Que dire de cette finale continentale qui a sacré une équipe égyptienne qui s’est, finalement, promenée devant un sept tunisien qui n’a même pas su limiter les dégâts et qui a subi une correction historique dans une finale africaine…
Que s’est-il passé pour voir les Tunisiens se contenter de faire de la figuration dans cette finale qui restera dans les esprits. Les poulains de Mohamed Ali Sghaier n’ont existé que pendant un quart d’heure environ (3-4), (5-6), (7-8) avant de se laisser dépasser par un sept égyptien qui n’en demandait pas tant pour asseoir sa domination à tous les niveaux. A la fin de la première mi-temps, le tableau d’affichage affichait déjà un retard de sept points pour les Tunisiens (10-17).
Verra-t-on un réveil tunisien en seconde mi-temps ? Malheureusement, le naufrage a continué de plus belle et l’écart a pris de l’ampleur pour atteindre des proportions historiques (15-28), (17-31), (20-34) et (24-37) au coup de sifflet final.

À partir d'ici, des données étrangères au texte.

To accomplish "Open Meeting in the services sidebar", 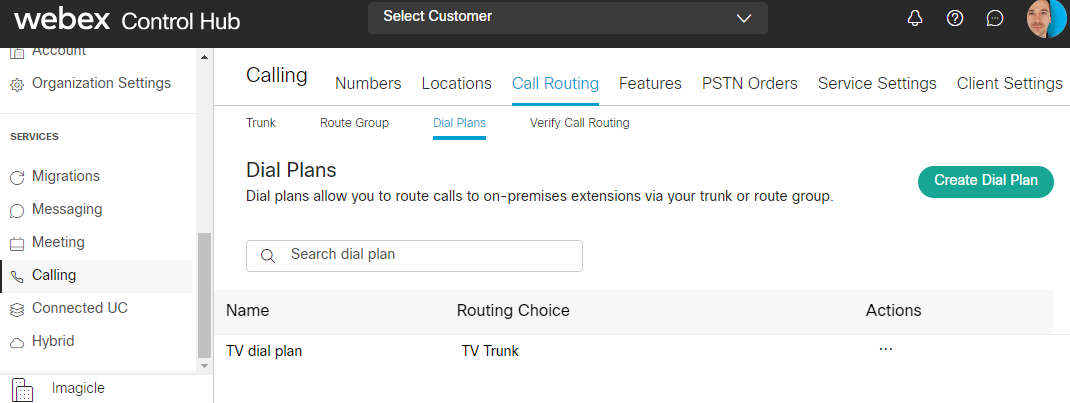I will click(x=58, y=243).
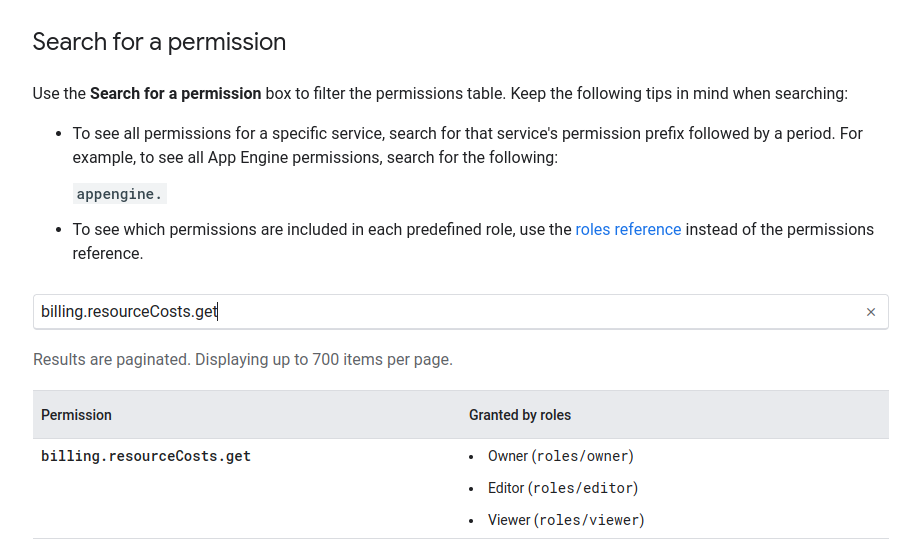The height and width of the screenshot is (547, 915).
Task: Click the appengine. code example
Action: pyautogui.click(x=119, y=194)
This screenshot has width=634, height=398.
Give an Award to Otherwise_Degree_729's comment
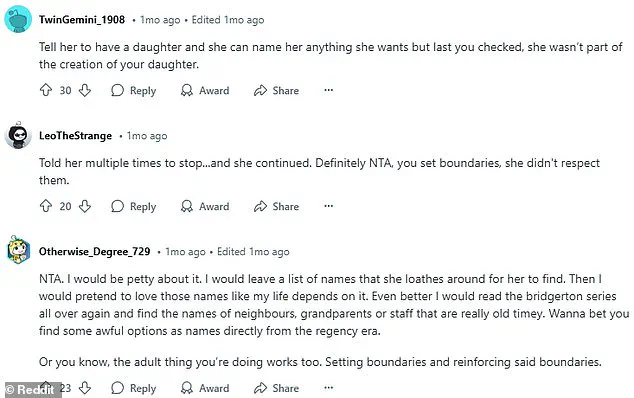(205, 388)
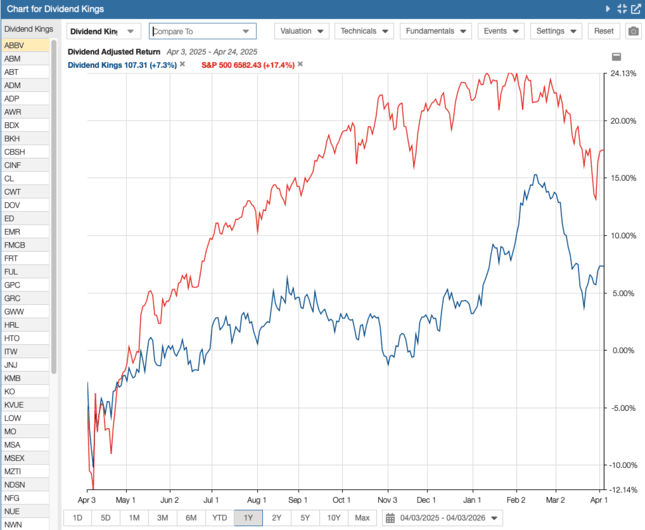Select the 5Y time range
645x530 pixels.
coord(305,518)
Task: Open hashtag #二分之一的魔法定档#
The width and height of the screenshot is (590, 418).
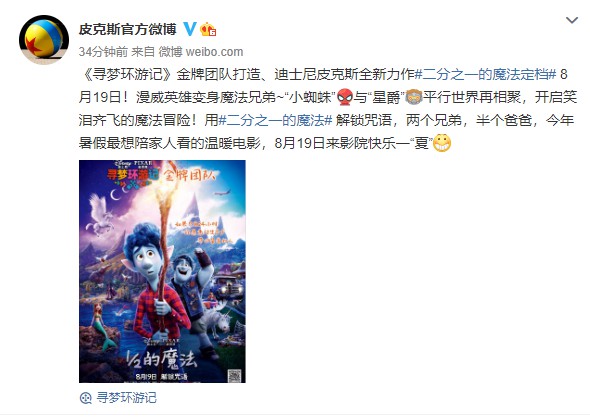Action: tap(485, 74)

C’est dire que les détails techniques et tactiques ne s’imposent pas lorsqu’il s’agit d’un fiasco pareil. L’équipe tunisienne a été hors-service, sans repères et même sans individualités capables d’inverser la situation. La piètre prestation des Ben Abdallah, Toumi, Abdelli, Jebali et consorts traduit, aujourd’hui, le travail entrepris et fourni à tous les niveaux, à commencer par la préparation, en passant par la valeur et la compétence du staff technique et les balbutiements du bureau fédéral actuel qui peut « se targuer » d’avoir concédé une défaite historique en finale de la compétition africaine puisque l’ancien record se situait à dix points d’écart !
Tout est à revoir pour espérer faire mieux lors du prochain Mondial 2027 en Allemagne.